2024-09-20

How to determine the number of bins to use in a histogram:

  • In general, the correct number of bins to use is case-by-case.

  • Too few bins can mask patterns within the distribution, and too many bins can make the distribution noisy and create gaps in the spread. Both scenarios make it equally hard to glean insights.

  • Thankfully, there are several rules of thumb to help us figure out that goldilocks number of bins.

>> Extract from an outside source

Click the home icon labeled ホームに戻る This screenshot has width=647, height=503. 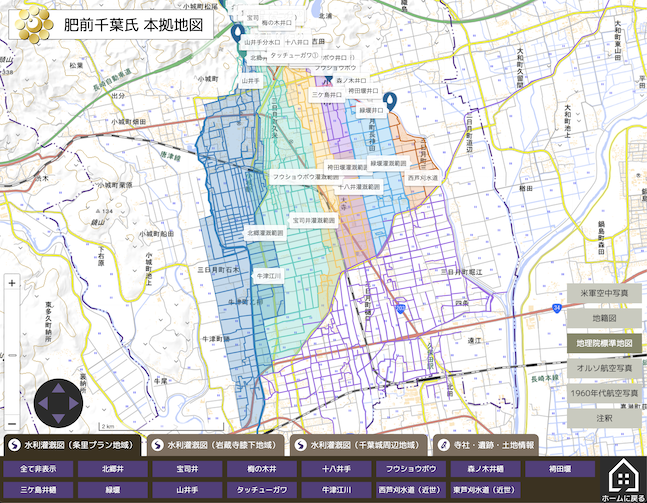pyautogui.click(x=622, y=478)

I’ll only discuss the following: Square Root Rule, Sturges’ Rule, and Freedman-Diaconis Rule.

Example when too few bins are used:

Example when too many bins are used:

Square Root Rule: \[K = \sqrt{n}\]

  • K: # of bins
  • n: # of observations
  • In the case of the mtcars dataset, which has 32 observations, the equation would be as follows: \[K = \sqrt{32}\]
  • After calculating K (5.656854), you simply round up.
  • For this dataset then, the appropriate number of bins to use is 6.

Sturges’ Rule: \[K = [1 + \log_2(n)]\]

  • K: # of bins
  • n: # of observations
  • The square brackets denote rounding up to the nearest integer.
  • Again, the recommended number of bins to use calculates to 6.

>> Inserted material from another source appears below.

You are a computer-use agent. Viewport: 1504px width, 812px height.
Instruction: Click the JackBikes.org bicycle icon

Freedman-Diaconis Rule: \[K = \frac{2 * IQR}{n^\frac{1}{3}}\]

  • K: # of bins
  • n: # of observations
  • IQR: interquartile range
  • The IQR for mpg is 7.375
  • With this rule, the recommended bin number is 5.

When the bin number is just right!

mpg_hist = ggplot(mtcars) + 
  geom_histogram(mapping = aes(x=mpg), bins = 6) +
  ggtitle("Distribution of MPG") +
  xlab("Miles Per Gallon") +
  ylab("Frequency")
mpg_hist

Side-by-side comparison of 6 and 5 bins, respectively.

Plotlyfication of Histogram

with Freedman-Diaconis Rule

Code Chunk for plotly Histogram

x = mtcars$mpg
xax = list(title = "Miles Per Gallon",
           titlefont = list(family="Modern Computer Roman"))
yax = list(title = "Frequency",
           titlefont = list(family="Modern Computer Roman"),
           range = c(0,15))
fig = plot_ly(x=x,type="histogram") %>%
  layout(xaxis=xax, yaxis=yax) %>%
  layout(autosize=T)